Abstract
Severe acute respiratory syndrome coronavirus-2 is still active in Wuhan, China, and is spreading to the rest of the world. Recently, perioperative anesthetic management in patients with suspected or confirmed coronavirus-2 has been reported. However, little has been reported on the anesthetic management of patients undergoing aortic dissection repair in patients with suspected severe acute respiratory syndrome coronavirus-2 infection. During the outbreak in Wuhan, the authors’ team completed 4 cases of aortic dissection repair successfully in patients with suspected severe acute respiratory syndrome coronavirus-2 infection. The purpose of the present report is to summarize current knowledge and experiences on anesthetic management in this patient population and to provide clinical practice guidelines on anesthetic management and infection prevention and control in these critically ill patients.
Key Words: anesthetic management, aortic dissection, infection control, SARS-CoV-2, COVID-19
AN ONGOING epidemic by a novel coronavirus first was reported during late 2019 in Wuhan, China, and has attracted considerable attention worldwide.1, 2, 3 On January 7, 2020, the novel coronavirus was identified by the Chinese Center for Disease Control and Prevention and subsequently was named severe acute respiratory syndrome coronavirus-2 (SARS-CoV-2) by the World Health Organization.4 , 5 The disease caused by SARS-CoV-2 infection was named coronavirus disease 2019 (COVID-19), with clinical presentation resembling severe acute respiratory syndrome and Middle East respiratory syndrome and manifesting as cough, fever, and dyspnea.5, 6, 7, 8, 9 In particular, accumulating evidence has shown that SARS-CoV-2 exhibits effective human-to-human transmission, causing an exponential growth of new cases.6 , 10, 11, 12
The strong transmissibility of SARS-CoV-2 and a substantial number of patients who are either asymptomatic or have only mild symptoms2 , 3 , 12 present great challenges for anesthesiologists to perform anesthetic management and successful infection prevention and control. Even though studies have been published for SARS-CoV-2–related infection prevention and control during anesthesia in emergency surgery,13 unfortunately, there are no guidelines on the anesthetic management for patients with suspected SARS-CoV-2 infection undergoing long, complicated cardiac surgeries.

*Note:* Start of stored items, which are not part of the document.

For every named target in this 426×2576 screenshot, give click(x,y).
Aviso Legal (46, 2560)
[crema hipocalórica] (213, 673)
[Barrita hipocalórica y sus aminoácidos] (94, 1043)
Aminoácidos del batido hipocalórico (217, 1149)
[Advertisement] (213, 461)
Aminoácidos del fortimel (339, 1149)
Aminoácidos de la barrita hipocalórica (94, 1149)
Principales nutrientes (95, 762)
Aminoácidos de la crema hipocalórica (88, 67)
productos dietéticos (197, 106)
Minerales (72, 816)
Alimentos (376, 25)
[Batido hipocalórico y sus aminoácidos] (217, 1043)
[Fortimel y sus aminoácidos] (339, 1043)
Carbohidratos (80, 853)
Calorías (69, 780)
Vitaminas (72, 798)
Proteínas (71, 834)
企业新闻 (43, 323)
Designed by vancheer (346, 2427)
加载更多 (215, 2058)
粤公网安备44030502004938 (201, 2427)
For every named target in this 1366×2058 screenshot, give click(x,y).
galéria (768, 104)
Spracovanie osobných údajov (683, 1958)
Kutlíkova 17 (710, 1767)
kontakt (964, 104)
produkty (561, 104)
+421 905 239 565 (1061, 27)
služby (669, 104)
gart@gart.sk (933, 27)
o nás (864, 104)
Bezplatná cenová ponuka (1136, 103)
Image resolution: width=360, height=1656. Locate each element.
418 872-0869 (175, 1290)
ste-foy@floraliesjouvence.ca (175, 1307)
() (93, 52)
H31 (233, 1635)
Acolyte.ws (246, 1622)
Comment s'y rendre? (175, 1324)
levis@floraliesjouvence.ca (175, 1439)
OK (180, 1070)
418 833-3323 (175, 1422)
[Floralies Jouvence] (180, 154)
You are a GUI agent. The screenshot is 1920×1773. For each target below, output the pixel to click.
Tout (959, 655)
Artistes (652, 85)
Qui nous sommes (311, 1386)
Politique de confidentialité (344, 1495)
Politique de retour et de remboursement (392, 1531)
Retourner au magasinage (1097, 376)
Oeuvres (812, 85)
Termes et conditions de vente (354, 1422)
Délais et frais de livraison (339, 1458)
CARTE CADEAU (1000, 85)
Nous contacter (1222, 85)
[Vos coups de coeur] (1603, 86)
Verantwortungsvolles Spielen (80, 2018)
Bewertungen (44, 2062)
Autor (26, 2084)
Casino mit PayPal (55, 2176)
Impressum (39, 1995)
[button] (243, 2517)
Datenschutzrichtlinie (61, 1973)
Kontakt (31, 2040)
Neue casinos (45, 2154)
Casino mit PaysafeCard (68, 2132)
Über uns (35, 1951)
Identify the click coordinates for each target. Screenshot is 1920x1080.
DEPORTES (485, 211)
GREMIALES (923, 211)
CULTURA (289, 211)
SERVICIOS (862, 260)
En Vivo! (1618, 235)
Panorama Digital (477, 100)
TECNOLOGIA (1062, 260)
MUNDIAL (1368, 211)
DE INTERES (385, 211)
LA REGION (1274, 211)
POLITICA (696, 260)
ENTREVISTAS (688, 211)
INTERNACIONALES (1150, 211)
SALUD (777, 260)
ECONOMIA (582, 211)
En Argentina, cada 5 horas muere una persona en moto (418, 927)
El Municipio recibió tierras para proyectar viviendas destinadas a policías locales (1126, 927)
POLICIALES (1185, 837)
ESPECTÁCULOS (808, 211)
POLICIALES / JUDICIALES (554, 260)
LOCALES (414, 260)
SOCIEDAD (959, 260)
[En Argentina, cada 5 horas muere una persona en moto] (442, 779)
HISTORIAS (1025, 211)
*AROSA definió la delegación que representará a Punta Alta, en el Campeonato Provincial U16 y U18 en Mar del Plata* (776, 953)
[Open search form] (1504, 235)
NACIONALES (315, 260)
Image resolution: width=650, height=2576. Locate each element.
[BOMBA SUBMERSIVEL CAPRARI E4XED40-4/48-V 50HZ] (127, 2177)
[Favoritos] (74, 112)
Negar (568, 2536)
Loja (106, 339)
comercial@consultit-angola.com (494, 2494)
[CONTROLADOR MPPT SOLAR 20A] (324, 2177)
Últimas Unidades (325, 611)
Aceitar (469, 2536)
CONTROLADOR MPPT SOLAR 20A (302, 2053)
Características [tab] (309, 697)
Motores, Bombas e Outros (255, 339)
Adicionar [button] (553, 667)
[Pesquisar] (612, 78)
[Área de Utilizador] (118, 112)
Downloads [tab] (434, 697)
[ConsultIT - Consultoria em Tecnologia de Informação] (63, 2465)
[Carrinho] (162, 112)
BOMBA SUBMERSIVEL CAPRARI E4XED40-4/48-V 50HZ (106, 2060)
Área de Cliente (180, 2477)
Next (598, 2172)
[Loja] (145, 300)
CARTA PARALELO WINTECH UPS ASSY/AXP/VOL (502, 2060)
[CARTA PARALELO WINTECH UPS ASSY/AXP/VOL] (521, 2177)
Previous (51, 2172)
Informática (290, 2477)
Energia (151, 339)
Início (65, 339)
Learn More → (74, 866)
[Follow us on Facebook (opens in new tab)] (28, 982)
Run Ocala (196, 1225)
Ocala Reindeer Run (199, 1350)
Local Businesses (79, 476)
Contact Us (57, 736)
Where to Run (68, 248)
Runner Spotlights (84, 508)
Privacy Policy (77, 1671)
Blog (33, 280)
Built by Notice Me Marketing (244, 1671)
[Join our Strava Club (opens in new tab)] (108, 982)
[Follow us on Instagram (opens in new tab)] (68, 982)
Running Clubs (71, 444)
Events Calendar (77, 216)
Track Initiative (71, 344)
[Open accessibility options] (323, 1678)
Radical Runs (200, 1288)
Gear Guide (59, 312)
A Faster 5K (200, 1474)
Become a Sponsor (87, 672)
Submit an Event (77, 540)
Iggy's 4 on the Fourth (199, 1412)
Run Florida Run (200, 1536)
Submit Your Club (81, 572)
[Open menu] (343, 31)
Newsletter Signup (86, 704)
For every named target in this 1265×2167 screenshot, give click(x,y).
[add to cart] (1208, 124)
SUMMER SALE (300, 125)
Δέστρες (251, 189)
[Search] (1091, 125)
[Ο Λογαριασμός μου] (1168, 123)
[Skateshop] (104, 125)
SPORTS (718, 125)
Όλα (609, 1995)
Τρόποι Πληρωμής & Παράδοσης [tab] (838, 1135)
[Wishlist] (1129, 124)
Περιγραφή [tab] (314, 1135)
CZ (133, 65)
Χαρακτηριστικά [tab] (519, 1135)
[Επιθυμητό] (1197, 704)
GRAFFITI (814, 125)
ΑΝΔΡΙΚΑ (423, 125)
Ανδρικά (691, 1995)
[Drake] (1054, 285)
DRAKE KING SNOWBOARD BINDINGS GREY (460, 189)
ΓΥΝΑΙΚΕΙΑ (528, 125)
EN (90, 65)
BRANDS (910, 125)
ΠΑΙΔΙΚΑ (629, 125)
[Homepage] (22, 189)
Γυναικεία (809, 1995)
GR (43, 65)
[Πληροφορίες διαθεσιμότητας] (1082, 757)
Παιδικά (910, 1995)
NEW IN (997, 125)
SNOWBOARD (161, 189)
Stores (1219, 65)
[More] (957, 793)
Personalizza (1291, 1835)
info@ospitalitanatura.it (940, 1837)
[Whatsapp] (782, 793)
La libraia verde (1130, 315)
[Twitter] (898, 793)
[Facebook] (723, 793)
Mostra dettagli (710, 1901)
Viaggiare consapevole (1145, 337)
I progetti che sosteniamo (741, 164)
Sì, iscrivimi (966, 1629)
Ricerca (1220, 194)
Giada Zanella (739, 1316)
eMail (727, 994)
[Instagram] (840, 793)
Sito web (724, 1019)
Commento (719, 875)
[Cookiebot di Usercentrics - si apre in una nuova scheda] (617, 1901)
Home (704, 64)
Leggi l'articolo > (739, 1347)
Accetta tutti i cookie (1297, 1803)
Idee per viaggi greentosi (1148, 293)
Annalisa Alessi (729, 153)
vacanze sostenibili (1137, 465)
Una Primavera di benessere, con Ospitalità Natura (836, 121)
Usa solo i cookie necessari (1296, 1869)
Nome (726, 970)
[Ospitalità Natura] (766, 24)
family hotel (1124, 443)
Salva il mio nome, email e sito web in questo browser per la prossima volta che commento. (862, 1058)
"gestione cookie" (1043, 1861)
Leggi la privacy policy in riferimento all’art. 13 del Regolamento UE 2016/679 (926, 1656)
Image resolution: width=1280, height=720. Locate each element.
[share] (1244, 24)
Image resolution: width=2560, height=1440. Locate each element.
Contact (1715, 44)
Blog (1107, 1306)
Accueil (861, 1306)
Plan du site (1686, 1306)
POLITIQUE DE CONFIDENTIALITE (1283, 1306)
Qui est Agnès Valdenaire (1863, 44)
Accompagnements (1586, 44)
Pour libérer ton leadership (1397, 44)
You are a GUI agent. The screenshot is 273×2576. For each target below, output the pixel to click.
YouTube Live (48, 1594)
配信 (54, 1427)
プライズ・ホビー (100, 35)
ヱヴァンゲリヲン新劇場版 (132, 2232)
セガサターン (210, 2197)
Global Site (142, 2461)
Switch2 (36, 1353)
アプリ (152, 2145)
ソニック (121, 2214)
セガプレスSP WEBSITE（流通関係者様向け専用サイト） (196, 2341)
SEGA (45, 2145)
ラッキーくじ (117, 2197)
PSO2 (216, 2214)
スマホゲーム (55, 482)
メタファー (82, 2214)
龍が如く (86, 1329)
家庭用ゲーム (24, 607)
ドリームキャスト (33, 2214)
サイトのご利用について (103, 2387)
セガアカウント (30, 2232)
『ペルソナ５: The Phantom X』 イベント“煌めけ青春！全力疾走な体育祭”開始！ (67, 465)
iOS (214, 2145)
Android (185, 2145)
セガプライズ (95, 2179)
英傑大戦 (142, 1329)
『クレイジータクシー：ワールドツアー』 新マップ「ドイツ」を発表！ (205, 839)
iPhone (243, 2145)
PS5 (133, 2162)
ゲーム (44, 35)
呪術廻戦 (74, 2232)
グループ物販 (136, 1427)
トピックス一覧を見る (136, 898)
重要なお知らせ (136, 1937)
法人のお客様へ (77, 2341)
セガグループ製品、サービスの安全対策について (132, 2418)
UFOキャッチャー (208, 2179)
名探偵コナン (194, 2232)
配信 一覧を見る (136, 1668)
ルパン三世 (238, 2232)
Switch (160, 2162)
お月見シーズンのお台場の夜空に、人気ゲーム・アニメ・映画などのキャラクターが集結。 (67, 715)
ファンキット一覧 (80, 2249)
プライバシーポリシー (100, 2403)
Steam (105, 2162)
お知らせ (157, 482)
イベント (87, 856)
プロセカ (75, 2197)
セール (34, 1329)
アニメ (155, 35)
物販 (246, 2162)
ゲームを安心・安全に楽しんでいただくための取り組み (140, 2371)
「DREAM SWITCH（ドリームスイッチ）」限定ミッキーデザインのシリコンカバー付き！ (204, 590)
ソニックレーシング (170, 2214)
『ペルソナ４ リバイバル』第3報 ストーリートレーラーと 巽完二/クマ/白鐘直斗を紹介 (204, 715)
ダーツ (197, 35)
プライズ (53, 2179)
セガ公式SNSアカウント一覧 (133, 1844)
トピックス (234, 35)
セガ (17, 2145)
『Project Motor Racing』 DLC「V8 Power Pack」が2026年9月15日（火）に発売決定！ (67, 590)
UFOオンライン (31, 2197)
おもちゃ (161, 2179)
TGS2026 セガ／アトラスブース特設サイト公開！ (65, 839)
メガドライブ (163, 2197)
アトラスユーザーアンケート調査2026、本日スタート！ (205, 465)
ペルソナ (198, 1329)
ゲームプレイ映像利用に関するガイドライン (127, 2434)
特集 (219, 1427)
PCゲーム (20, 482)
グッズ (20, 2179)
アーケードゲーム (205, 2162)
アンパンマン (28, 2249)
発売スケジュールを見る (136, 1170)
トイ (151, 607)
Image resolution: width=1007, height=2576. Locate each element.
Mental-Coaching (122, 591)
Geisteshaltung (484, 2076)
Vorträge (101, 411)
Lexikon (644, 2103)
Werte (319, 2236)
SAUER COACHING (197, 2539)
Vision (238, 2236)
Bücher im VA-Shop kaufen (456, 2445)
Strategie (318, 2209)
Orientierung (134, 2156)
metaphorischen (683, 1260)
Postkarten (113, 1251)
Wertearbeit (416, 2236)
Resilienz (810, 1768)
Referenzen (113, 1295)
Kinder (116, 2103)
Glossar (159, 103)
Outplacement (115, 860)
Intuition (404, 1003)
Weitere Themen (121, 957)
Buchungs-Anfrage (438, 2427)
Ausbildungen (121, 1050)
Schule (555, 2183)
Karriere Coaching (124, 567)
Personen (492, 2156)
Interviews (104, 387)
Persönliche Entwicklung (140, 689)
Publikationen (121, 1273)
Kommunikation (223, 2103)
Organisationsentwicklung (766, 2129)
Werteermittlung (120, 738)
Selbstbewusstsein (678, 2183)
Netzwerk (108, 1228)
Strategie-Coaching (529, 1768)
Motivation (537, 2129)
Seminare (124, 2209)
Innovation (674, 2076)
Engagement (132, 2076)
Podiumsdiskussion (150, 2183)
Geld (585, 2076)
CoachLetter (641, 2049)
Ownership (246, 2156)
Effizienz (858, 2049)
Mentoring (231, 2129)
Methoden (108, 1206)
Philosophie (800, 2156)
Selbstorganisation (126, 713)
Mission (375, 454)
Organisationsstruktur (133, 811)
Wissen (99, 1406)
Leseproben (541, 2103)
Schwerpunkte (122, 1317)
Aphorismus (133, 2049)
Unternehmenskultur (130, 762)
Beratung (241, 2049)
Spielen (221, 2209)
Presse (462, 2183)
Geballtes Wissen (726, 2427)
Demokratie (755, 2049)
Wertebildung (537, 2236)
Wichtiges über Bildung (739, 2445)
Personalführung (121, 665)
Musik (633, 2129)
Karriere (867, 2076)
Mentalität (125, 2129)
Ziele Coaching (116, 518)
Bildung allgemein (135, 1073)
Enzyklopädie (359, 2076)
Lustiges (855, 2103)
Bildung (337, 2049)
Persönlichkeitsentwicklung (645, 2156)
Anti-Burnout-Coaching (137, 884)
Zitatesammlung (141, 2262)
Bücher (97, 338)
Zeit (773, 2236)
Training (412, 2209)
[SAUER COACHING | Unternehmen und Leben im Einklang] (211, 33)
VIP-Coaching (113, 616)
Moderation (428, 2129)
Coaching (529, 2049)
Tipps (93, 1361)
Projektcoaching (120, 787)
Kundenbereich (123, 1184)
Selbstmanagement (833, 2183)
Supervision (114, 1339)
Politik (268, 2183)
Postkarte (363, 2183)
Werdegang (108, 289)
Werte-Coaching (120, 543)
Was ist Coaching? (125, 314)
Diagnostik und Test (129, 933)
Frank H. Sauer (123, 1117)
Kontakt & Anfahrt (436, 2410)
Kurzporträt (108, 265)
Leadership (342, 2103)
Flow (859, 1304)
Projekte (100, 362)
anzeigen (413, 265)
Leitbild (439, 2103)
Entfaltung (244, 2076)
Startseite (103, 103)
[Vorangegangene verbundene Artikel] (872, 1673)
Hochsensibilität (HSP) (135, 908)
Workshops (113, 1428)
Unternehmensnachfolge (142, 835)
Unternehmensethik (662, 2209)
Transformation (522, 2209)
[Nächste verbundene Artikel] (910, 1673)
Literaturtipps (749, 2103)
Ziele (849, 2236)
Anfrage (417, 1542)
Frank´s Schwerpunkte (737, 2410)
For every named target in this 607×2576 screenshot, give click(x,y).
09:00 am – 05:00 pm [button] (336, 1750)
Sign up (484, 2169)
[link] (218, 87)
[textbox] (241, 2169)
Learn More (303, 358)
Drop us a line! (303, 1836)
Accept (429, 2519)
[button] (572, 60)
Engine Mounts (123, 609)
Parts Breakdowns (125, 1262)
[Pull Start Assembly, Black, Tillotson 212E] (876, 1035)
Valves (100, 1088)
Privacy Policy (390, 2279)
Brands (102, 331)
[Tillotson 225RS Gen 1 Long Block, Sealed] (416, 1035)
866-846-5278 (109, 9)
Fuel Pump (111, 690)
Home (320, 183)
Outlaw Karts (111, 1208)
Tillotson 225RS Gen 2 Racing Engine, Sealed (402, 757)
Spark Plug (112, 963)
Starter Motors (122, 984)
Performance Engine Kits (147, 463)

Herein, 4 successful cases of aortic dissection repair in patients with suspected SARS-CoV-2 infection are reported, and current knowledge on anesthetic management and infection prevention and control measures in patients undergoing aortic dissection repair with suspected SARS-CoV-2 infection is summarized. The authors aim to help perioperative healthcare providers to adopt safer anesthetic management techniques and use more effective infection prevention and control measures in these critical ill patients.
Case Characteristics
Three male patients and 1 female patient, ages 51 to 62 years, were admitted to the hospital several hours after sudden-onset chest pain. After admission, all patients were diagnosed with Standford type A aortic dissection on computed tomography scan. In addition, multiple pulmonary inflammatory changes of varying degrees were discovered on chest computed tomography in all 4 patients. None of the patients had clear complaints of respiratory symptoms. Patient 4 had moderate fever (38.6°C), patient 1 had mild fever (37.6°C), patient 2 had a borderline temperature (37.0°C), and patient 3 had no fever. Blood counts showed a reduction in lymphocyte levels and a normal or mild increase in leukocyte levels. Based on the patients’ presentation and history of contact, the possibility of SARS-CoV-2 infection were highly suspected (Table 1 ).
Table 1.
Basic Information of Patients Before Surgery
| Patient 1 | Patient 2 | Patient 3 | Patient 4 | |
|---|---|---|---|---|
| Sex | Male | Male | Male | Female |
| Age, y | 51 | 51 | 62 | 59 |
| Patient address | Wuhan | Wuhan | Wuhan | Wuhan |
| Medical history | Hypertension; CHD |
Hypertension | None | Hypertension |
| Body temperature (°C) | 37.6 | 37 | 36.5 | 38.5 |
| BP (SBP/DBP), mmHg | 205/112 | 171/73 | 149/60 | 159/76 |
| Heart rate (beats/min) | 80 | 71 | 97 | 98 |
| Respiratory frequency (beats/min) | 18 | 19 | 17 | 18 |
| Leukocyte count (× 109/L) | 8.68 | 11.38 | 11.92 | 9.18 |
| Lymphocyte count (× 109/L) | 1.41 | 0.73 | 0.70 | 1.08 |
| Neutrophil count (× 109/L) | 6.22 | 10.36 | 10.70 | 7.26 |
| Chest x-ray and CT findings | Inflammatory changes | Inflammatory changes | Inflammatory changes | Inflammatory changes |
Abbreviations: BP, blood pressure; CT, computed tomography; CHD, coronary heart disease; DBP, diastolic blood pressure; SBP, systolic blood pressure.
Preparation of Anesthesia and Infection Control Precautions
All medical staff adopted third-level medical protection measures, including properly wearing disposable protective clothing, medical-degree mask such as N95, disposable surgical cap, medical-degree goggles, disposable latex gloves, and disposable shoe covers. General anesthesia was induced for all patients because of the surgical procedure and the patients’ clinical conditions. To prevent cross-infection in the operating room, disposable anesthetic devices in contact with the respiratory tract, including plastic respiratory pipes, video laryngoscope lenses, filters, respiratory balloons, suction tubes, and sputum suction tubes, were discarded after single use. Rescue medications were prepared before entering the operating room and then taken to the operating room.
Anesthetic Management
All patients were monitored closely via continuous electrocardiography, noninvasive arterial blood pressure, heart rate, and peripheral oxygen saturation. Once in the operating room, 2 patients demonstrated high blood pressure, and urapidil was injected for blood pressure control before general anesthesia was administered. Invasive arterial blood pressure was monitored by radial artery puncture and catheterization with ultrasound guidance with the patient under local anesthesia.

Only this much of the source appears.